Building a chunkabet for fun and profit

Published 2024-02-26

All the codelets in the Jumbo domain have to be able to determine the felicity of a given short group of letters. English words contain "sh" quite a lot, but unless they're acronyms, they can never contain "bq". How would you pronounce it? "Bee cue", right? That's not a syllable. These little groups of letters are called "clusters", by the way, and they come in two varieties: consonant clusters and vowel clusters. To do their job, codelets need to know whether a group of letters is a valid English letter cluster at all, and if so, how strong it is. The strength of a cluster can also differ according to whether it's at the start of a syllable or the end. For instance, "ng" is a very common cluster at the ends of English words, but never occurs at the beginning of a syllable or word. Most English speakers have trouble pronouncing a syllable that starts with "ng".

In the original implementation of Jumbo, Hofstadter simply listed all the combinations of letters that felt sensible, and assigned each one a number or numbers indicating its strength (assigning multiple numbers for clusters whose strengths differ in initial, middle, or final position in the syllable). He called this list the "chunkabet", and two sections of it appear in Chapter 5 of his 1995 book Fluid Concepts and Creative Analogies. As Hofstadter notes, "I felt no compunction to resort to objective frequency analyses or to do psychological experiments to determine these values." This is eminently logical - his goal was to model the subjective affinities that Jumble players feel for the clusters, not to produce an accurate model of frequencies.

I think we can all agree I'm no Doug Hofstadter. Instead of introspecting for a couple of hours, I'd much rather find a frequency table somewhere and slam down a Perl script to format it into code I can use. Sure, it takes longer, but it's fun. So I went looking. Turns out almost nobody does frequency tables for letter clusters, for a reason that was quite obvious once I'd thought about it - when looking at how syllables work, linguists don't care how English spells words, and all the analysis of clusters turns out to work on a phonetic basis, because that's how languages evolve.

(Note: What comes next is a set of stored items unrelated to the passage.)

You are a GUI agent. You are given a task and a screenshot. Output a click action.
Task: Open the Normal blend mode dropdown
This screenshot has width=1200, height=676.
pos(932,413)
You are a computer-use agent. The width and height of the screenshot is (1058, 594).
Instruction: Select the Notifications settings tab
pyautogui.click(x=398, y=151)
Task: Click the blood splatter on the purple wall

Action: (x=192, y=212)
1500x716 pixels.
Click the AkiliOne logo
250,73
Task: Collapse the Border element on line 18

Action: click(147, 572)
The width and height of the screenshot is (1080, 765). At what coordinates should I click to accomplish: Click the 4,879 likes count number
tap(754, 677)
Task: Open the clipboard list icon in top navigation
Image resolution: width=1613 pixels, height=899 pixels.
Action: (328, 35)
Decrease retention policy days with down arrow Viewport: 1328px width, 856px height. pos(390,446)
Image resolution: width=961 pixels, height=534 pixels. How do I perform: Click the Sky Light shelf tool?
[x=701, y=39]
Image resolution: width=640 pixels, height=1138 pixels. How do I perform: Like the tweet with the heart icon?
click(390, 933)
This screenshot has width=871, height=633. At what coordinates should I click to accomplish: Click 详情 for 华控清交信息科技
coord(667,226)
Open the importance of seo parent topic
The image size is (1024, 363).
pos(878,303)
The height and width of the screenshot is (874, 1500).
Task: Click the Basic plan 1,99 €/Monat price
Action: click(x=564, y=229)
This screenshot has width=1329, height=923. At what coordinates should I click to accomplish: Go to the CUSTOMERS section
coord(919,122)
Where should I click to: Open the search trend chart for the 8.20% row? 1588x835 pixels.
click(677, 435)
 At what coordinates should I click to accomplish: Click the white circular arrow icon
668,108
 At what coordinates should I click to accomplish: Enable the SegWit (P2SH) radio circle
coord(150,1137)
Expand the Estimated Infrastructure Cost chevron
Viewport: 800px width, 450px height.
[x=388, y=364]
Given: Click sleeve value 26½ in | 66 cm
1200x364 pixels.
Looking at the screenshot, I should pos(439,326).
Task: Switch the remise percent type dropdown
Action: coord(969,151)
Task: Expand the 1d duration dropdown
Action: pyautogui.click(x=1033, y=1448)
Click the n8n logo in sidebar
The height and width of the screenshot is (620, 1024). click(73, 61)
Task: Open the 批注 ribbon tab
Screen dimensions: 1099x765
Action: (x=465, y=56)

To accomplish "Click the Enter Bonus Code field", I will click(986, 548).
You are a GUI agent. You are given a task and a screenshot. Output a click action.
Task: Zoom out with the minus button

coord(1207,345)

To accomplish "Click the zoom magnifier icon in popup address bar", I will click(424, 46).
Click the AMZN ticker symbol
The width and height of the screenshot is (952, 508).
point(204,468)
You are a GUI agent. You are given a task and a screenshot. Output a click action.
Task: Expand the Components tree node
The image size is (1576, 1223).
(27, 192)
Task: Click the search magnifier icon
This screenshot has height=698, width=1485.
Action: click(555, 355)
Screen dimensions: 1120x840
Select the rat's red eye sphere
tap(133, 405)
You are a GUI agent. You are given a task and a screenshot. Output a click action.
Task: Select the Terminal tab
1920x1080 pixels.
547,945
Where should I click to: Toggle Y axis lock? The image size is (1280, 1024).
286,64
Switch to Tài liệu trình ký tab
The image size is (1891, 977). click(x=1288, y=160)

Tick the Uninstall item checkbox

You know who is interested in common syllables that appear in literal text? Elementary educators who are teaching children how to read. Unfortunately, they almost all have short worksheets for, you know, children who are learning how to read. These kids can't do a list of hundreds of syllables, so nobody has lists of hundreds of syllables - except for exactly one list of "the 322 most common syllables in the 5000 most common words" that gets copied around on education sites with almost no attribution.

It took me most of an evening to run that down. It comes from work in 1980 by Elizabeth Sakiey et al., who outlined their methodology in a paper called simply "A Syllable Frequency Count," short and sweet. It's pretty much what you'd expect: they took an existing list of words used in elementary texts, summarized them and selected the 5000 most common, checked a dictionary for canonical syllabification, punched up another set of cards with syllables and sorted them, and took the 322 most common. (The cutoff was that the syllable had to appear five or more times in the corpus.)

A quick aside here: the word list for common words had been done "by computer" in 1971, and the paper tape was archived in Arlington, Virginia. Sakiey and her team obtained that physical paper tape and generated 52,000 punched cards for the words that appeared there more than a specific number of times. Then they hand-edited the card stack to eliminate non-words like "1945" and "$100" and merge different capitalization, which had been tallied separately because it was 1971 and nobody had thought very hard about case-insensitivity yet.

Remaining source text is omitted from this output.